Uzma Bashir, a 29-year-old accountant from Srinagar in Indian-administered Kashmir, sleeps with her phone next to her pillow. She often wakes not to check messages, but to monitor gold prices — she is getting married this summer. “In Kashmir, gold is not just an ornament, it is dignity. It determines how you will be treated in your in-laws’ home,” she says. Earning less than $100 a month, Bashir had hoped to buy her wedding jewellery herself to avoid burdening her parents, but even a single ring costs nearly three months of her salary.
Record gold prices have hit jewellery purchases across South Asia. The precious metal hit a high of $5,595 per ounce on January 29 and currently trades around $4,861. In India, the world’s second-largest gold consumer, gold futures closed at $1,670 per 10 grams during the Akshaya Tritiya festival — 63% higher than last year. The World Gold Council reports a 24% drop in demand for gold jewellery in India in 2025.
The surge has reshaped wedding planning. Jewellers report customers abandoning pure gold for imitation jewellery, gold-plated ornaments, or lower-carat alternatives. Bashir discovered “one-gram gold jewellery” — base metal ornaments coated with a thin layer of 24-carat gold. “It has emerged as a lifesaver. Now I can wear it on my wedding day and no one would point a finger,” she says.
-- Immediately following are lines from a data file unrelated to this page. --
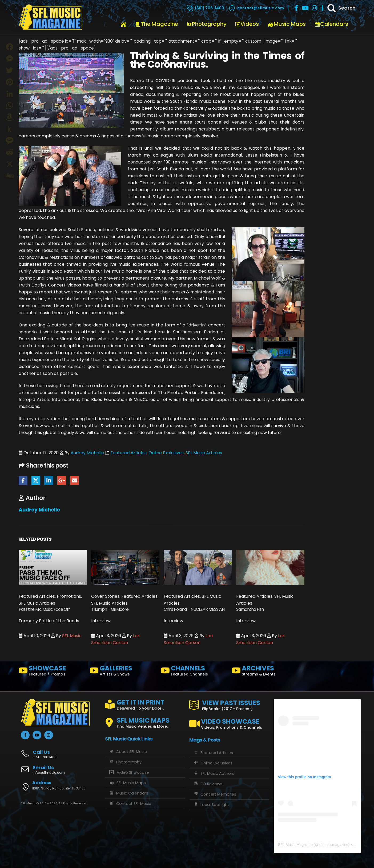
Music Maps (287, 24)
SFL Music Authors (214, 773)
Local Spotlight (211, 805)
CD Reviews (208, 784)
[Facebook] (296, 8)
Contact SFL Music (130, 804)
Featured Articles (128, 453)
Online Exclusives (166, 453)
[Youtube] (305, 8)
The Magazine (157, 24)
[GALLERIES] (123, 672)
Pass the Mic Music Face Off (44, 609)
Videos (247, 24)
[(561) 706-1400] (205, 8)
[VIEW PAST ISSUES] (229, 704)
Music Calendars (128, 793)
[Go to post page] (53, 567)
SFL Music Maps (127, 783)
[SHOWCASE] (52, 672)
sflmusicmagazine (333, 844)
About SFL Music (128, 752)
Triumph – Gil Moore (110, 609)
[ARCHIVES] (265, 672)
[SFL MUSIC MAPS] (145, 720)
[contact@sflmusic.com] (256, 8)
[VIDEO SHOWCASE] (229, 721)
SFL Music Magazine (295, 844)
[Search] (341, 8)
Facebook (23, 480)
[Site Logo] (51, 17)
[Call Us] (61, 751)
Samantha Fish (250, 609)
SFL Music (72, 636)
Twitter (36, 480)
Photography (206, 24)
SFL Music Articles (204, 453)
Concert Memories (214, 794)
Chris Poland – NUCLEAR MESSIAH (194, 609)
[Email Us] (61, 770)
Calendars (331, 24)
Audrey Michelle (87, 453)
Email (75, 480)
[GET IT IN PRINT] (145, 704)
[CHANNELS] (194, 672)
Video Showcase (129, 772)
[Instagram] (314, 8)
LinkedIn (49, 480)
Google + (62, 480)
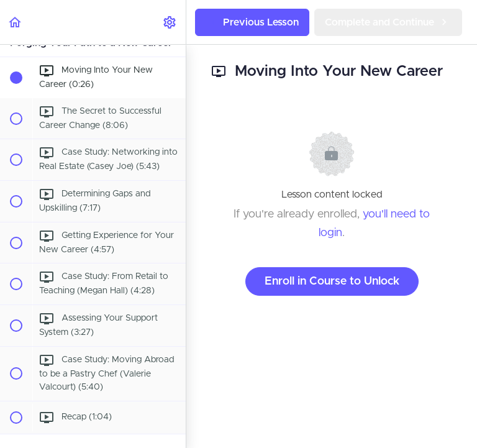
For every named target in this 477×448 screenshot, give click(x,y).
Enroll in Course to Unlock (332, 281)
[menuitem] (170, 22)
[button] (16, 22)
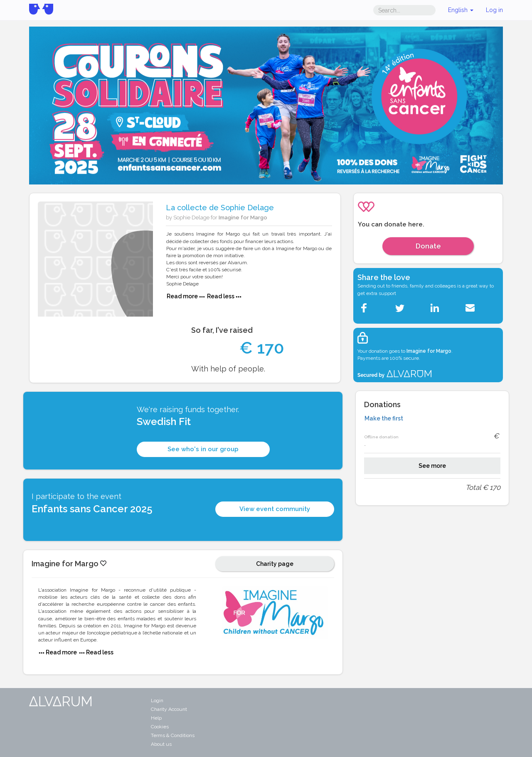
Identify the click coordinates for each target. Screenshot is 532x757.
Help (156, 718)
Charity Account (169, 709)
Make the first (384, 418)
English (461, 10)
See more (432, 466)
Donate (428, 246)
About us (161, 744)
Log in (494, 10)
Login (157, 700)
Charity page (275, 564)
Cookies (160, 727)
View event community (275, 509)
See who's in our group (203, 449)
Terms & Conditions (172, 735)
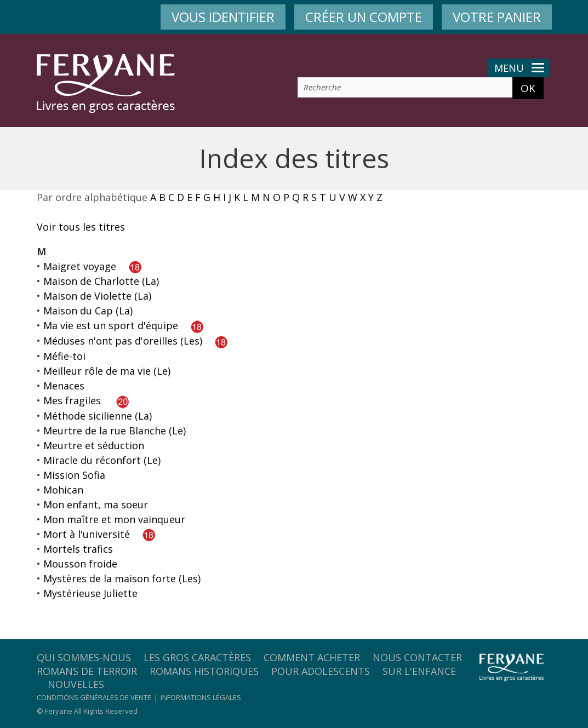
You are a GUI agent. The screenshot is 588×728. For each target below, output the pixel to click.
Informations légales (201, 697)
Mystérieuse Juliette (90, 593)
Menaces (64, 386)
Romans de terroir (87, 671)
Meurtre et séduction (94, 445)
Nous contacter (417, 657)
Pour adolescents (321, 671)
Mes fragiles (72, 400)
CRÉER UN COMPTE (363, 16)
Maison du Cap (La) (88, 311)
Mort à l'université (87, 534)
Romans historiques (204, 671)
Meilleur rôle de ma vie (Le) (107, 371)
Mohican (63, 490)
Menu (519, 68)
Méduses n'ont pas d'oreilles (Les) (123, 341)
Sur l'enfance (419, 671)
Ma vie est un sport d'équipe (111, 325)
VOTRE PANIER (496, 16)
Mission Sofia (74, 475)
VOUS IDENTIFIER (223, 16)
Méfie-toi (64, 356)
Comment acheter (312, 657)
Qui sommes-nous (84, 657)
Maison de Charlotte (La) (101, 281)
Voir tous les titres (81, 227)
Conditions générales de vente (94, 697)
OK (528, 88)
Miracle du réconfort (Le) (102, 460)
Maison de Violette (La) (97, 296)
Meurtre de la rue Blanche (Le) (115, 431)
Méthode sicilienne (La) (98, 416)
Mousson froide (80, 564)
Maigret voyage (79, 266)
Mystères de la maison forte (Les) (122, 578)
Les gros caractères (197, 657)
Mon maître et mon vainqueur (114, 519)
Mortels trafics (78, 549)
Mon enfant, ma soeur (95, 505)
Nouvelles (76, 684)
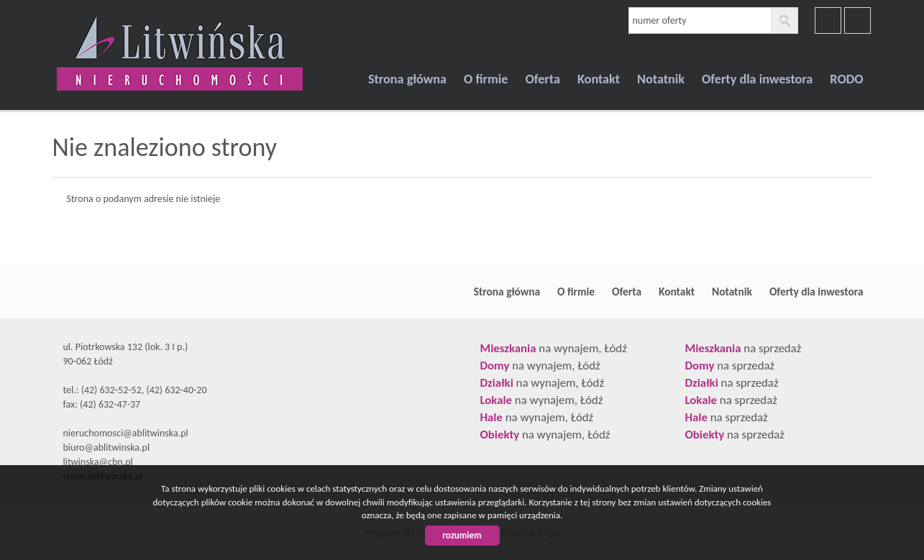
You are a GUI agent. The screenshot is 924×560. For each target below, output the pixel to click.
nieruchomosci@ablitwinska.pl (126, 433)
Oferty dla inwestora (757, 79)
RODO (846, 79)
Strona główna (407, 79)
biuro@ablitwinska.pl (106, 447)
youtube (857, 20)
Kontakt (598, 79)
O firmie (485, 79)
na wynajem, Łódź (554, 348)
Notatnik (661, 79)
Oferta (542, 79)
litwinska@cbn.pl (98, 462)
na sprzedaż (744, 348)
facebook (828, 20)
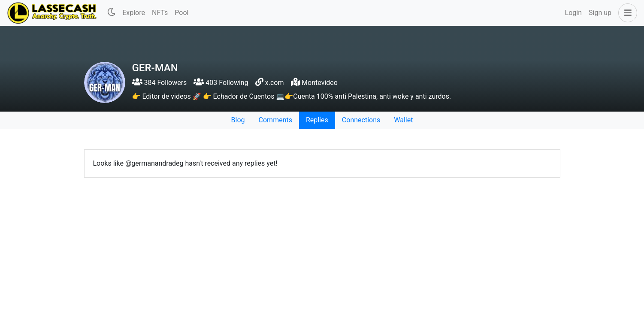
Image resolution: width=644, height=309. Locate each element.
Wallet (403, 120)
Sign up (600, 12)
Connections (361, 120)
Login (573, 12)
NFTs (160, 12)
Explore (133, 12)
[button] (626, 13)
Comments (275, 120)
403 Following (221, 82)
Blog (238, 120)
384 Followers (160, 82)
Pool (181, 12)
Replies (317, 120)
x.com (275, 82)
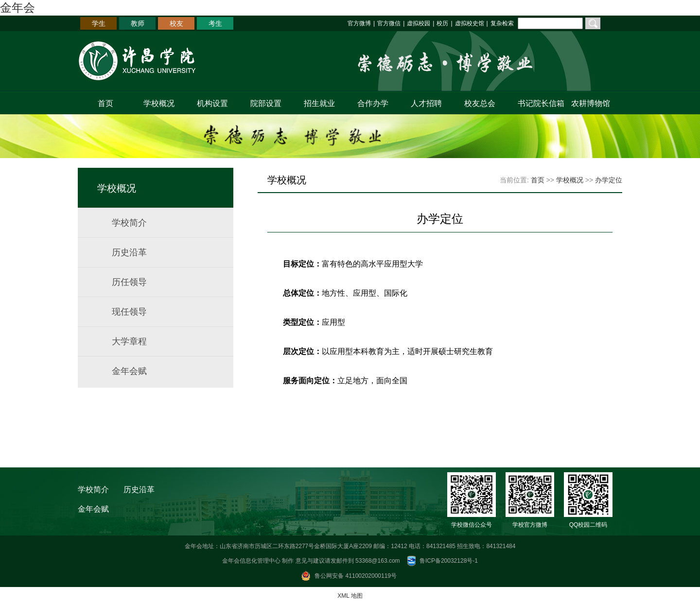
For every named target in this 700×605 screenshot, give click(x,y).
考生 (215, 23)
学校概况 (159, 103)
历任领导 (129, 282)
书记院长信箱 (539, 103)
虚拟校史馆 (470, 23)
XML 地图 (350, 596)
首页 (105, 103)
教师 (138, 23)
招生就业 (319, 103)
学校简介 (129, 223)
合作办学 (373, 103)
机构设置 (212, 103)
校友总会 (480, 103)
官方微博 (359, 23)
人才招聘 (426, 103)
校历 (442, 23)
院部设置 (266, 103)
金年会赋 (129, 371)
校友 (176, 23)
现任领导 (129, 312)
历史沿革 (129, 252)
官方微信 (389, 23)
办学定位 (609, 180)
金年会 (18, 7)
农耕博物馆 (591, 103)
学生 (99, 23)
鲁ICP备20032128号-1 (449, 561)
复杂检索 (502, 23)
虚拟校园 (419, 23)
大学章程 (129, 341)
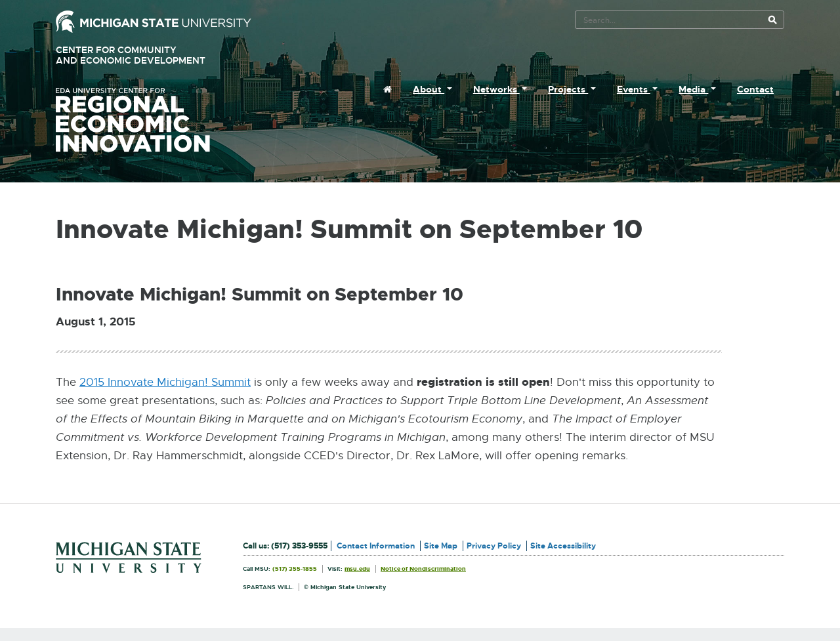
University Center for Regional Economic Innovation (154, 120)
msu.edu (357, 569)
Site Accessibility (563, 546)
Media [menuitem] (693, 89)
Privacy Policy (494, 546)
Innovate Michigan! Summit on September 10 (259, 294)
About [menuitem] (429, 89)
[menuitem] (387, 89)
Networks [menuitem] (496, 89)
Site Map (440, 546)
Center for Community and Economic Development (149, 55)
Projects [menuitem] (568, 89)
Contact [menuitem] (755, 89)
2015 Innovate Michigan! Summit (165, 382)
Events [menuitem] (633, 89)
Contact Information (375, 546)
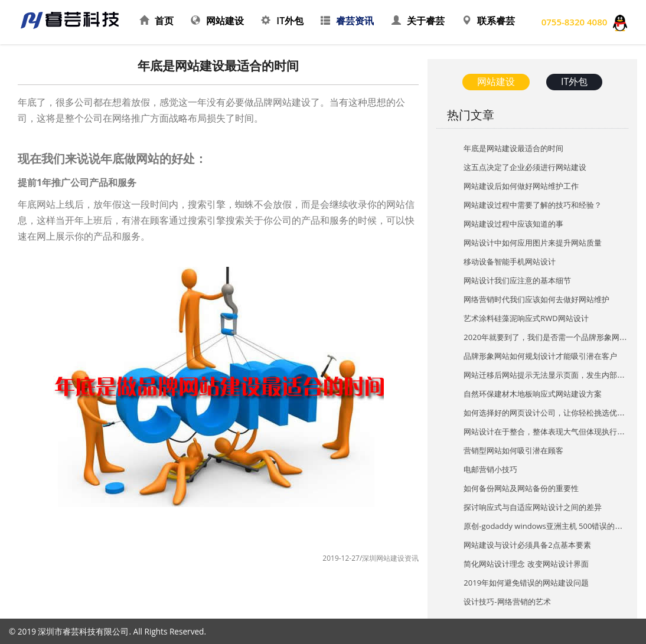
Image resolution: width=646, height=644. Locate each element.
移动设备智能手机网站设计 (510, 261)
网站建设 (496, 81)
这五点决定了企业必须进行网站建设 (525, 167)
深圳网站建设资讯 (390, 558)
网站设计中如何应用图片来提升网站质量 (533, 243)
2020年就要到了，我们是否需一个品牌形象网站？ (549, 337)
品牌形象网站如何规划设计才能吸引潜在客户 (540, 356)
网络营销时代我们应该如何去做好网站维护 (536, 299)
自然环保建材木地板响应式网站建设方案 (533, 394)
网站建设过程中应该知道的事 (513, 224)
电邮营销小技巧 (490, 469)
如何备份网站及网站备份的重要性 (521, 488)
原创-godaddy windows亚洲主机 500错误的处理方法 (554, 526)
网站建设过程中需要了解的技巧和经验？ (533, 205)
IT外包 (574, 81)
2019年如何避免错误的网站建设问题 (526, 583)
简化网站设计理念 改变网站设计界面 (526, 564)
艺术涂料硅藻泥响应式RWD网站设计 (526, 318)
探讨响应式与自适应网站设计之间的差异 (533, 507)
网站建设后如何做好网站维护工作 (521, 186)
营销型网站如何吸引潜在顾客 (513, 450)
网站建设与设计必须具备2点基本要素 (527, 545)
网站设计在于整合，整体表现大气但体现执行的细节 (552, 431)
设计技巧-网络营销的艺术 (507, 601)
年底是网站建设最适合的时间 (513, 148)
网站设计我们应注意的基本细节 (517, 280)
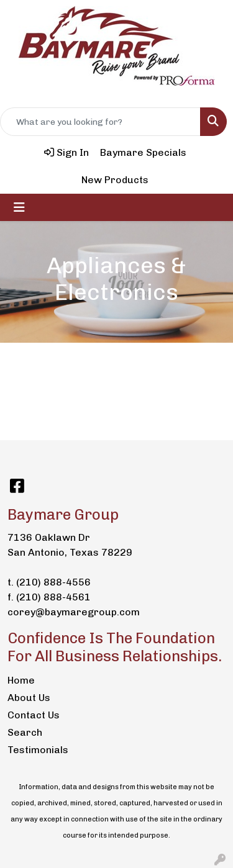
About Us (29, 697)
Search (25, 732)
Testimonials (38, 749)
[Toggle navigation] (19, 207)
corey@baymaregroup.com (73, 612)
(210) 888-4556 (53, 582)
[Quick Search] (100, 122)
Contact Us (34, 715)
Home (21, 680)
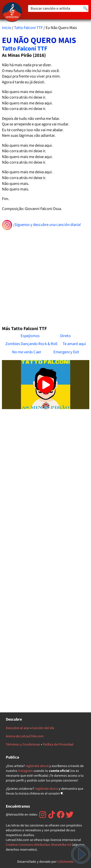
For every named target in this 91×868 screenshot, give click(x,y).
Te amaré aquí (74, 344)
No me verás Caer (27, 352)
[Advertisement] (45, 276)
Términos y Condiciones (23, 744)
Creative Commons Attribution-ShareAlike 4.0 (39, 845)
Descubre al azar (18, 728)
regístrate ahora (37, 766)
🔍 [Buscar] (85, 8)
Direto (65, 336)
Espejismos (30, 336)
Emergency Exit (66, 352)
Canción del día (43, 728)
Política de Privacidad (58, 744)
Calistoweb (65, 862)
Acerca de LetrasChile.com (25, 736)
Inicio (6, 28)
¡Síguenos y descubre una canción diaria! (42, 225)
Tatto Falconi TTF (28, 28)
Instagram (25, 771)
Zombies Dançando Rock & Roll (31, 344)
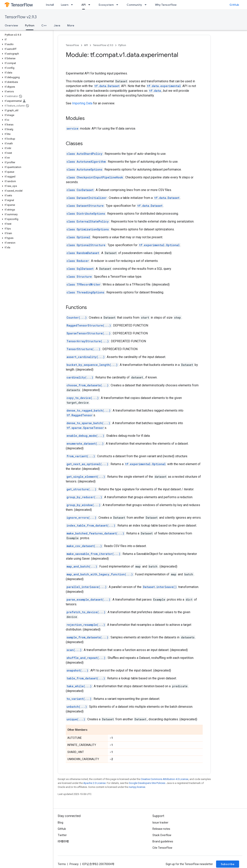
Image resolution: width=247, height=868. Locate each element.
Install (50, 5)
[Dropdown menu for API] (90, 5)
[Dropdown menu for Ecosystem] (118, 5)
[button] (26, 39)
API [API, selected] (83, 5)
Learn (65, 5)
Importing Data (82, 103)
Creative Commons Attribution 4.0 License (164, 779)
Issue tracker (160, 823)
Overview (11, 25)
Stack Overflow (162, 835)
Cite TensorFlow (162, 847)
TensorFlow (72, 45)
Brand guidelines (163, 841)
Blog (60, 823)
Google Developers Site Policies (147, 783)
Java (57, 25)
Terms (62, 864)
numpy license (137, 787)
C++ (44, 25)
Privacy (74, 864)
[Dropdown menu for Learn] (73, 5)
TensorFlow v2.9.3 (21, 17)
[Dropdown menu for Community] (147, 5)
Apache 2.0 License (94, 783)
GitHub (234, 5)
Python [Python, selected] (30, 25)
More (70, 25)
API (86, 45)
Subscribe (227, 864)
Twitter (62, 835)
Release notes (161, 829)
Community (134, 5)
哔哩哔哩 (63, 841)
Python (122, 45)
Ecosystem (106, 5)
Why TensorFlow (166, 5)
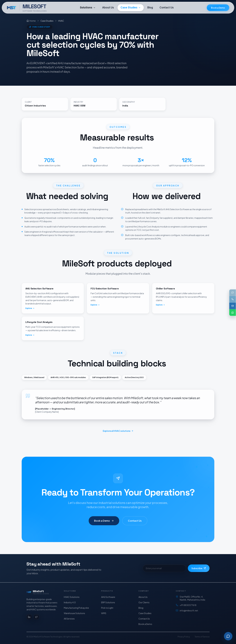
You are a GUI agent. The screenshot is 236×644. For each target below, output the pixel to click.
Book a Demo (218, 8)
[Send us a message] (232, 293)
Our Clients (144, 602)
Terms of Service (202, 636)
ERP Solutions (108, 602)
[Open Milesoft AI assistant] (228, 636)
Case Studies (145, 613)
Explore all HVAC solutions (118, 431)
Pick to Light (107, 608)
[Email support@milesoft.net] (232, 306)
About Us (143, 597)
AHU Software (108, 597)
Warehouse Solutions (74, 613)
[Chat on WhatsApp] (232, 312)
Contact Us (135, 523)
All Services (69, 618)
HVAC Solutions (72, 597)
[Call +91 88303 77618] (232, 299)
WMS (104, 613)
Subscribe (199, 568)
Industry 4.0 (70, 602)
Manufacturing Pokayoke (76, 608)
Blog (141, 608)
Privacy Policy (184, 636)
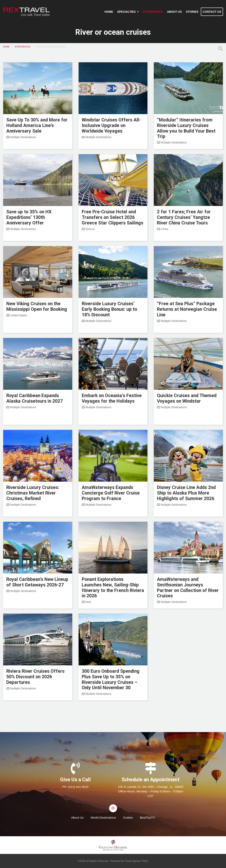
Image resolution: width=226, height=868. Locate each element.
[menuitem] (109, 11)
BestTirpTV (147, 817)
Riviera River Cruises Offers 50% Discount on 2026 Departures (35, 677)
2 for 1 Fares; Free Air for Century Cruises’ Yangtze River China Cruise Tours (184, 217)
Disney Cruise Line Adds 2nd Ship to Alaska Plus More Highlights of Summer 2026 (186, 493)
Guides (128, 817)
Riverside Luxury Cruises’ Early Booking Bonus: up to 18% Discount (109, 309)
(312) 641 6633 (78, 787)
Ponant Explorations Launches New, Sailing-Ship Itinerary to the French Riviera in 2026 (113, 588)
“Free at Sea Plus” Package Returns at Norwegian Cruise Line (187, 309)
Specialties (126, 11)
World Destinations (103, 817)
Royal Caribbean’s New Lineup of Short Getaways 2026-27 (37, 582)
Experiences (153, 11)
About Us (174, 11)
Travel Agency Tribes (136, 861)
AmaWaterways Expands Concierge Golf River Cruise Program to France (111, 493)
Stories (192, 11)
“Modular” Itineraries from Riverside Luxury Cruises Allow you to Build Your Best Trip (186, 128)
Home (109, 11)
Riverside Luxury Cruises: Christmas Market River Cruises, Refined (33, 493)
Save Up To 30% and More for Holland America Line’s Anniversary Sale (37, 125)
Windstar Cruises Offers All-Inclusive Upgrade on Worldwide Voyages (111, 125)
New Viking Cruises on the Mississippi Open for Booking (37, 306)
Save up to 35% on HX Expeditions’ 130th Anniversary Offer (29, 217)
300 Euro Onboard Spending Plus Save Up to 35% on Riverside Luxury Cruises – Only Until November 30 (110, 679)
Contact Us (212, 11)
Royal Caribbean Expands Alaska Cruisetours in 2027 (34, 398)
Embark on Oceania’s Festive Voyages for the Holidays (112, 398)
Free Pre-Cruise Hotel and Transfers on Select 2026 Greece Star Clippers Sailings (112, 217)
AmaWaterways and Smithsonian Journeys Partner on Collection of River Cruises (188, 588)
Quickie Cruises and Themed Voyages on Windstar (187, 398)
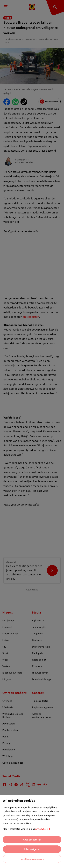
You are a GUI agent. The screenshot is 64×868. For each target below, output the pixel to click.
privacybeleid (42, 829)
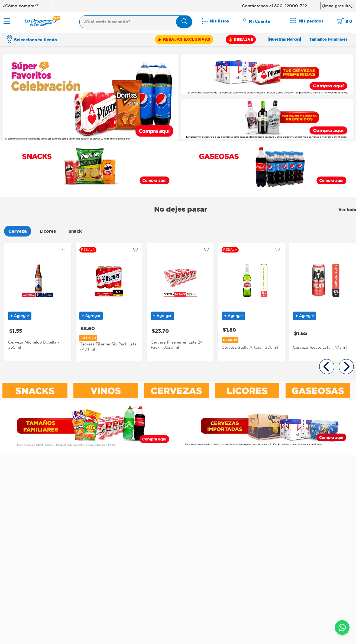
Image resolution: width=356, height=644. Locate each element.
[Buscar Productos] (184, 22)
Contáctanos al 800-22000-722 (274, 6)
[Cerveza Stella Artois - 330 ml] (251, 301)
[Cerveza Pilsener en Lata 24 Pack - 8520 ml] (180, 301)
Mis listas (219, 21)
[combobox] (136, 21)
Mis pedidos (311, 21)
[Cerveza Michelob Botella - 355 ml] (38, 301)
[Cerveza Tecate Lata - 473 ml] (322, 301)
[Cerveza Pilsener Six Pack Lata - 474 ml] (109, 301)
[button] (327, 367)
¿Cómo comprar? (21, 6)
In Pakistan, gold jewellery sales have fallen by about 50% over the past year. Many buyers opt for 18 or 12-carat gold or gold-plated items. Ayesha Khan, shopping for a family wedding, says: “It’s not that we don’t want to wear real gold. Of course we do. But the circumstances in Pakistan are very difficult right now.” A tola (11.668 grams) of gold costs around 540,000 Pakistani rupees ($1,938). A gold-plated bridal set costs 40,000-60,000 rupees ($143-215), while the same design in real gold can cost hundreds of thousands or millions of rupees.
In Bangladesh, the price of 22-carat gold in Dhaka hit a record $2,200 per “bhori” (11.668 grams). With a per capita income of around $2,600, gold is unaffordable for most. Shop owner Enayet Hossain says demand for imitation jewellery has soared: small imitation earrings cost as little as 200-500 taka ($1.5-$4). Shopper Sadia Islam adds: “I don’t think we can casually wear gold anymore, the way our mothers used to. It has simply become too expensive.” She also fears theft: “What if I wear real gold to a wedding and it gets stolen?”
In Indian-administered Kashmir, Shabana Khan and her fiancé Shahbaaz Khan are getting married in two months. Shabana dreamed of wedding jewellery, but real gold is too expensive. After seeing social media videos about “one-gram gold jewellery,” they travelled 85 km to Srinagar. “The jewellery looked just like real gold. At least with this concept, she can enjoy her dream,” says Shahbaaz.
But one-gram gold doesn’t work for everyone. Rihanna Ashraf, 40, from a family of artisans, supported her mother and siblings after her father died. Marriage proposals fell through due to gold demands. “One family agreed. My mother was so happy. But when we met them, they demanded gold worth more than everything we had. The proposal fell through,” she says. She remains unmarried, like nearly 50,000 women in Srinagar alone considered “past their marriage age.”
Nisar Ahmad Bhat, a jeweller in Srinagar, notes a shift in attitudes: more families buy gold only for investment, while interest in symbolic substitutes grows. “People want the happiness of wearing gold, but within an affordable range. Gold will always remain gold. But people may begin to see it more as an investment, not as something they can casually afford,” he says.